You already have strong core visuals. Now the goal is depth, insights, and storytelling, not clutter.
Here is Part 1 : https://colorstech.net/power-bi/supply-chain-management-dashboard-tutorial/
Below are high-value visuals you can add without repeating existing insights.
What you already have (for clarity)
- KPI cards (Cost, Quantity, Lead Time, Defect Rate)
- SKU count by supplier
- Best lead time by supplier
- Most products supplied
- Defect rate by inspection result
- Revenue by supplier
- Revenue by location & product type
- Cost matrix (Supplier × Location)
That’s solid.
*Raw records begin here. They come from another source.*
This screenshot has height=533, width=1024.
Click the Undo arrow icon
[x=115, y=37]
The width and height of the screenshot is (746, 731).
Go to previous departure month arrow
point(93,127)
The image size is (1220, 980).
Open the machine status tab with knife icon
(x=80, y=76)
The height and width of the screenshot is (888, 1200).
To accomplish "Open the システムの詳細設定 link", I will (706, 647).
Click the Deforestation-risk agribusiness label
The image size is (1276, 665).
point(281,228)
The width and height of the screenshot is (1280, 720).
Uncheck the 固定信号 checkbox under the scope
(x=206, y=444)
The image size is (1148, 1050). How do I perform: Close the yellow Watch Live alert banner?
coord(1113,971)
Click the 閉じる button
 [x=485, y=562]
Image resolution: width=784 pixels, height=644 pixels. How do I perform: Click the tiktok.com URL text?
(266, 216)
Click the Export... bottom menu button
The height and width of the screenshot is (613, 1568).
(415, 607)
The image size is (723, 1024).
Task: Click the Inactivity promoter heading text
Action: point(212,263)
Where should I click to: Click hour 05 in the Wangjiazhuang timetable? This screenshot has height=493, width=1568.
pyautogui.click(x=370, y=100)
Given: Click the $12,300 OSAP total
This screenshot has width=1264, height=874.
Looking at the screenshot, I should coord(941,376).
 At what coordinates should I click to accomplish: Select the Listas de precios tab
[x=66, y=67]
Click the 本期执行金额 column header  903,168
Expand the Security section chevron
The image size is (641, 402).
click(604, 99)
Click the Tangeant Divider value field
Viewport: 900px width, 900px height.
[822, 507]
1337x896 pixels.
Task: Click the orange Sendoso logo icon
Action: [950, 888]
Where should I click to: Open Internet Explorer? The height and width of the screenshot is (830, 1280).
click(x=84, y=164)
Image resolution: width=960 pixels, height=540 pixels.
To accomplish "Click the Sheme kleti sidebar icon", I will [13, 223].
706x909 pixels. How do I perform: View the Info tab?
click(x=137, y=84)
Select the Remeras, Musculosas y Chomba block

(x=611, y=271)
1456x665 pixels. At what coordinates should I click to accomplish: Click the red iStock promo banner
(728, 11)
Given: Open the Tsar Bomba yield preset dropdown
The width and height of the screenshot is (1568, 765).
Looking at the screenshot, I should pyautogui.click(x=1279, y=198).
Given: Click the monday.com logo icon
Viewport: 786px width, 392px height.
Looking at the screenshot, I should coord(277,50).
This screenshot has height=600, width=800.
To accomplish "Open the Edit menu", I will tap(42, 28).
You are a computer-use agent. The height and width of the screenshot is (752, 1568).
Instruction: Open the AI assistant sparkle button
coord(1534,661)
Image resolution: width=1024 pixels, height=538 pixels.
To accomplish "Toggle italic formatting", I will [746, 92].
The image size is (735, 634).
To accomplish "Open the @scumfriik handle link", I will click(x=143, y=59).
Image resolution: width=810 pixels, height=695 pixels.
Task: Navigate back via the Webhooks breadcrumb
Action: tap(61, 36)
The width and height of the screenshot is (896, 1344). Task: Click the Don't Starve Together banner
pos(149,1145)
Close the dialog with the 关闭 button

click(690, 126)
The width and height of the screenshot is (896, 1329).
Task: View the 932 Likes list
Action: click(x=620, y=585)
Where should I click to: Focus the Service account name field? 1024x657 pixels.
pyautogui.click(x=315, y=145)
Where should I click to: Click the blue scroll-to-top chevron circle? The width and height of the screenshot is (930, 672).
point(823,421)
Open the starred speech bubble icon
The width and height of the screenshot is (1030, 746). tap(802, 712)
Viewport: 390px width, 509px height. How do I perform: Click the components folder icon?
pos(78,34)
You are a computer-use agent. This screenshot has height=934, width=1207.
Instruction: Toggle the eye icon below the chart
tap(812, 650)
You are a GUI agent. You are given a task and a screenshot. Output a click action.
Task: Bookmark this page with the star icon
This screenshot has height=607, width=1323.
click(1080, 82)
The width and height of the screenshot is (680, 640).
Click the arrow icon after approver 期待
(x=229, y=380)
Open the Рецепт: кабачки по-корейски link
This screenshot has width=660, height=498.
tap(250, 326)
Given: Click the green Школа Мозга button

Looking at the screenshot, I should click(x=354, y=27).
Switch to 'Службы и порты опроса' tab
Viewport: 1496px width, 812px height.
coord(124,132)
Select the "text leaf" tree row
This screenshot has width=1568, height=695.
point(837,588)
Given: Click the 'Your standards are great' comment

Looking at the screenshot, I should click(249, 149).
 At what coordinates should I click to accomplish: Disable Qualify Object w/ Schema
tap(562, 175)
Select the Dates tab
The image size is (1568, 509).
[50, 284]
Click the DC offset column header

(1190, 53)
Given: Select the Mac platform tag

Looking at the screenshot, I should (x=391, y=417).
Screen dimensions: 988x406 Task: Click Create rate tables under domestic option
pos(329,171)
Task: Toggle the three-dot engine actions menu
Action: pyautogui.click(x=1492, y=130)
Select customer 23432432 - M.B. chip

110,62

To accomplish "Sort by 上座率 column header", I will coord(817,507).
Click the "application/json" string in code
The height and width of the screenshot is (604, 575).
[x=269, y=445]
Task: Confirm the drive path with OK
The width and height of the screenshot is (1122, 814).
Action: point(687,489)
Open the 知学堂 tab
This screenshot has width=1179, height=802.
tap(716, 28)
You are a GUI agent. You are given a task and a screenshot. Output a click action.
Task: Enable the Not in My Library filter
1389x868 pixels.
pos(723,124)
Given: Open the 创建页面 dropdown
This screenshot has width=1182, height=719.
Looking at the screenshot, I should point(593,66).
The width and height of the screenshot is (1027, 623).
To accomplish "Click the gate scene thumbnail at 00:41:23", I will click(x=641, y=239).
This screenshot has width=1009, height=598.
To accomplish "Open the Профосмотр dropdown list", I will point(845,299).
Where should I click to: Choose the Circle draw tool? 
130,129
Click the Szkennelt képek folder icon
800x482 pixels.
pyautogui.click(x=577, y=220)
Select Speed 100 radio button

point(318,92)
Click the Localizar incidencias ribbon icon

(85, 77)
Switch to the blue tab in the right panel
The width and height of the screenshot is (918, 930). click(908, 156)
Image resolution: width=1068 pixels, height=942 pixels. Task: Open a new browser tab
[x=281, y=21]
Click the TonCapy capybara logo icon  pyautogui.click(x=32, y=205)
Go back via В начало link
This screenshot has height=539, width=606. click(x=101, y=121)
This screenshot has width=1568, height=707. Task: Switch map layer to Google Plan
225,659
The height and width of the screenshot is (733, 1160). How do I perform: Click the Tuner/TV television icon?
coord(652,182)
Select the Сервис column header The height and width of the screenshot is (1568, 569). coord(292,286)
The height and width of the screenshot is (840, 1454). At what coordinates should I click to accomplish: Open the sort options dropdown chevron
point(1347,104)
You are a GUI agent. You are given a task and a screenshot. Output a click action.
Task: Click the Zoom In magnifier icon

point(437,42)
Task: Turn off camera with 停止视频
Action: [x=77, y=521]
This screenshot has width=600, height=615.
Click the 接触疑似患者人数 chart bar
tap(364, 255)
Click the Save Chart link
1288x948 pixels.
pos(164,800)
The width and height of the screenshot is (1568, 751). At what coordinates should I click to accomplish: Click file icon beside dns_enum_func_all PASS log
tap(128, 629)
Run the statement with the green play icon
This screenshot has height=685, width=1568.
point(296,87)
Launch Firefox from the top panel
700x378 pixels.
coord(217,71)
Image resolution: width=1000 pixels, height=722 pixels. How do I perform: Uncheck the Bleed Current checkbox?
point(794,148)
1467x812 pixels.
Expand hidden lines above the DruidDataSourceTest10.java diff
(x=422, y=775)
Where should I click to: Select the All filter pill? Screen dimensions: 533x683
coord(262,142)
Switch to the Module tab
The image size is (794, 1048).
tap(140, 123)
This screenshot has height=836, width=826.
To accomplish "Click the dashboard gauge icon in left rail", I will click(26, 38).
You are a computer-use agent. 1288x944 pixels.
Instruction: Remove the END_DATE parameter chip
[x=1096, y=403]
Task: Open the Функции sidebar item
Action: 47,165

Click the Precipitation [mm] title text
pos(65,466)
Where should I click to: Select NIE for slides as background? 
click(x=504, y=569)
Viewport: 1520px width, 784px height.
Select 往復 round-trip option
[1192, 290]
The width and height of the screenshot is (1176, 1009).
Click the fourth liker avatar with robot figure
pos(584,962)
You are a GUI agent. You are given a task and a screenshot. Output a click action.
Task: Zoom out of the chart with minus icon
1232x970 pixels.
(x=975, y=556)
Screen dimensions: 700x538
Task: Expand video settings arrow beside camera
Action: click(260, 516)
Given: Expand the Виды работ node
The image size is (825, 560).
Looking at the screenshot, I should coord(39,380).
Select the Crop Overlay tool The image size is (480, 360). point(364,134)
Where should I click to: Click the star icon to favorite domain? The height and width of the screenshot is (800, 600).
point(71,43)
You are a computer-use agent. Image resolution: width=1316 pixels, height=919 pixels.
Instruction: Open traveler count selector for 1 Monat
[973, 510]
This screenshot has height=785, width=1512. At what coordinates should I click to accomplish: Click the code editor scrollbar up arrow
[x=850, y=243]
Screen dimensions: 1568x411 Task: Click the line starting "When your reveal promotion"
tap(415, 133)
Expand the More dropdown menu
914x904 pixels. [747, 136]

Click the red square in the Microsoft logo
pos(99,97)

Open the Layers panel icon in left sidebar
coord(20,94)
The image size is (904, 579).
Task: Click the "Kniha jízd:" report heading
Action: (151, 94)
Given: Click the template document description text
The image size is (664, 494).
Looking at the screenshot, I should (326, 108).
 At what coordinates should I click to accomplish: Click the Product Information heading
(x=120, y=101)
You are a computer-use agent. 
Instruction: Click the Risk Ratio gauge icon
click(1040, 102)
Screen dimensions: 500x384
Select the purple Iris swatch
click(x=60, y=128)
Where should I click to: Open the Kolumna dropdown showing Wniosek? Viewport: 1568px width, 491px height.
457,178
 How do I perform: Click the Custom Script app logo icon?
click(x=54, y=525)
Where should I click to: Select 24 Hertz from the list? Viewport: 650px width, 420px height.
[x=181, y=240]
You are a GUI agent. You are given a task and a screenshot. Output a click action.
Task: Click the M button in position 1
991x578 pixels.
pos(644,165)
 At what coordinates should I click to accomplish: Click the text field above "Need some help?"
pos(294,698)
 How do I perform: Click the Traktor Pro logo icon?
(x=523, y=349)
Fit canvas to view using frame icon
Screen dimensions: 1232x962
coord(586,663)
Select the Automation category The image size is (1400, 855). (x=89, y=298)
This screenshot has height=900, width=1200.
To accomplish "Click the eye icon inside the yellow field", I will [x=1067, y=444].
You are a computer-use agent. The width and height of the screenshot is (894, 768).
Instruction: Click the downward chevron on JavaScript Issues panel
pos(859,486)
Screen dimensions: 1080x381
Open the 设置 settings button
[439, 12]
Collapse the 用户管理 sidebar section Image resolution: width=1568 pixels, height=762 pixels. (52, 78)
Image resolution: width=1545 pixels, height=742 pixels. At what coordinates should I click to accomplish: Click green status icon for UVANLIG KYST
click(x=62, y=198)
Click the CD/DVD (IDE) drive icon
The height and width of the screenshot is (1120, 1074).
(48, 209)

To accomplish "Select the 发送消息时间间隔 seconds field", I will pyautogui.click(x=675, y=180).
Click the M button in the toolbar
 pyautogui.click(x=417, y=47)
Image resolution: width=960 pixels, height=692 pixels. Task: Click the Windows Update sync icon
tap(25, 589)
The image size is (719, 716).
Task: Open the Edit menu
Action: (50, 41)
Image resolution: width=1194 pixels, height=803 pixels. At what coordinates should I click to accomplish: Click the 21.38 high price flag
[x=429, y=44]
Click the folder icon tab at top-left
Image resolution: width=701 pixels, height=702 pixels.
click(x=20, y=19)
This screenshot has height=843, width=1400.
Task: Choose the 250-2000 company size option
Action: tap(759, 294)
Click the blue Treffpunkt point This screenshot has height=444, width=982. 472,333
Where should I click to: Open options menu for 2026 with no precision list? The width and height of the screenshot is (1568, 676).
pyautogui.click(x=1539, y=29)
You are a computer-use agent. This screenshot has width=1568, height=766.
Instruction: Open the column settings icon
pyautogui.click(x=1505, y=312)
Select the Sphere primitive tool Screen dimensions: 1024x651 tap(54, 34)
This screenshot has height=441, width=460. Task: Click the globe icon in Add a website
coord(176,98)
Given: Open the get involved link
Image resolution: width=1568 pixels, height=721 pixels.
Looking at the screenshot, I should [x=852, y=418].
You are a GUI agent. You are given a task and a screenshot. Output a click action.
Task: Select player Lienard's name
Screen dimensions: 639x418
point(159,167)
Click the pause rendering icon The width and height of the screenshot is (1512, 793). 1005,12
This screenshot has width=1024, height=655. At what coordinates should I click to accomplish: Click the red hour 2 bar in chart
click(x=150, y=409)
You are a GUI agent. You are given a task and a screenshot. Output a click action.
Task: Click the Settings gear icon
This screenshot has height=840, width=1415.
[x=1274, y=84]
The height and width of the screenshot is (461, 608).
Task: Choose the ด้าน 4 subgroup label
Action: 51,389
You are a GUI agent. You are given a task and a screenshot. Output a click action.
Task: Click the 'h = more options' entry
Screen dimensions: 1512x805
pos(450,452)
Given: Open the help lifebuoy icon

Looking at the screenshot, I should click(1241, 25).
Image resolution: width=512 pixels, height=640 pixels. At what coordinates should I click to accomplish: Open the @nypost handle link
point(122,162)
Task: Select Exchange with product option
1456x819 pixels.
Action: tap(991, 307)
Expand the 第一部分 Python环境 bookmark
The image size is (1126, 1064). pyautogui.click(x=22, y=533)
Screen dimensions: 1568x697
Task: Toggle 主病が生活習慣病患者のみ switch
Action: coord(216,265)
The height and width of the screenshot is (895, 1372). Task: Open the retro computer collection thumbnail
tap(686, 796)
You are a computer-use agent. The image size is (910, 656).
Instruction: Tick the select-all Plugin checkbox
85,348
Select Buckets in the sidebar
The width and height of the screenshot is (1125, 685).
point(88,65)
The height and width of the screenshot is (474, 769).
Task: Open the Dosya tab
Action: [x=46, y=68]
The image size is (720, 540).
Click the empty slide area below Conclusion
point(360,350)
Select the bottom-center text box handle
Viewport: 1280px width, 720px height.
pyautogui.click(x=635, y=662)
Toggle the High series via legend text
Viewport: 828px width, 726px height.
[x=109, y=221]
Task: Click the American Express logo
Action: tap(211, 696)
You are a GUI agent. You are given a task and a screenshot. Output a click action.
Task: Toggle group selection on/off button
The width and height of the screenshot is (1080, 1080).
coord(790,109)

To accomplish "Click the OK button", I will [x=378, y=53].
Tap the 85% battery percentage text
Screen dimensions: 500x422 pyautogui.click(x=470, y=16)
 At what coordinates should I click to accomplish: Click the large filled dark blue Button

Now let’s level it up.
🔥 Recommended Additional Visuals (Choose 4–6 max)
1️⃣ Lead Time Trend Over Time (Line Chart)
Why:
You currently show average lead time, but not how it changes.
Insight unlocked:
- Is lead time improving or worsening?
- Did a supplier cause delays in certain months?
Visual:
- X-axis: Month
- Y-axis: Avg Lead Time
2️⃣ Defect Rate by Supplier (Bar Chart)
Why:
You show defect rate by inspection result, not who causes defects.
Insight unlocked:
- Which supplier is risky?
- High volume + high defect = red flag
3️⃣ Cost vs Quantity Scatter Plot
Why:
This is a very professional analytics visual.
Insight unlocked:
- High cost but low quantity suppliers
- Best value suppliers (high qty, low cost)
Axes:
- X: Ordered Quantity
- Y: Total Cost
- Bubble size: Defect Rate (optional)
4️⃣ Top 5 & Bottom 5 Suppliers (Ranking Visual)
Why:
Management loves rankings.
Insight unlocked:
- Best suppliers to scale
- Worst suppliers to renegotiate or drop
You can rank by:
- Total Cost
- Avg Lead Time
- Avg Defect Rate
5️⃣ Contribution % by Supplier (Donut or 100% Bar)
Why:
Absolute numbers don’t show dominance.
Insight unlocked:
- Over-dependency on one supplier
- Risk concentration
Metric examples:
- % of Total Cost
- % of Ordered Quantity
6️⃣ Pending Inspection Aging (Bar or Table)
Why:
You already show Pending, but not how long it stays pending.
Insight unlocked:
- Process bottlenecks
- Quality team delays
This is operations gold.
7️⃣ Product Type Performance Summary
Why:
You have slicers, but not side-by-side comparison.
Insight unlocked:
- Which category is most expensive?
- Which has highest defects?
KPIs by Product Type:
- Avg Cost
- Avg Lead Time
- Avg Defect Rate
Less lead time is better.
Shorter lead time means faster delivery, lower inventory holding costs, reduced risk of stock-outs, and higher customer satisfaction. Longer lead time increases operational risk, ties up working capital, and makes the supply chain less responsive to demand changes.
We need 2 small extra measures (very simple ones). for Part 5
Power BI cannot calculate % contribution automatically the right way without them.
✅ Why extra measures are needed (simple)
- Absolute values (Total Cost, Quantity) show size
- % contribution shows dependency & risk
- DAX must remove supplier filter to get correct total
Without extra measures → wrong percentages.
✅ Measures you need (only 2)
1️⃣ % of Total Cost by Supplier
Total Cost % =
DIVIDE(
[Total Cost],
CALCULATE([Total Cost], ALL(SupplyChainData[Supplier]))
)
2️⃣ % of Ordered Quantity by Supplier
Ordered Quantity % =
DIVIDE(
[Ordered Quantity],
CALCULATE([Ordered Quantity], ALL(SupplyChainData[Supplier]))
)
📊 How to use them in visuals
Donut / 100% Bar
- Legend / Axis: Supplier
- Values:
Total Cost %orOrdered Quantity %
- Format as Percentage
🎯 Business Insight You Unlock
- One supplier = 45% cost → high dependency risk
- One supplier = 50% quantity → single point of failure
- Supports supplier diversification strategy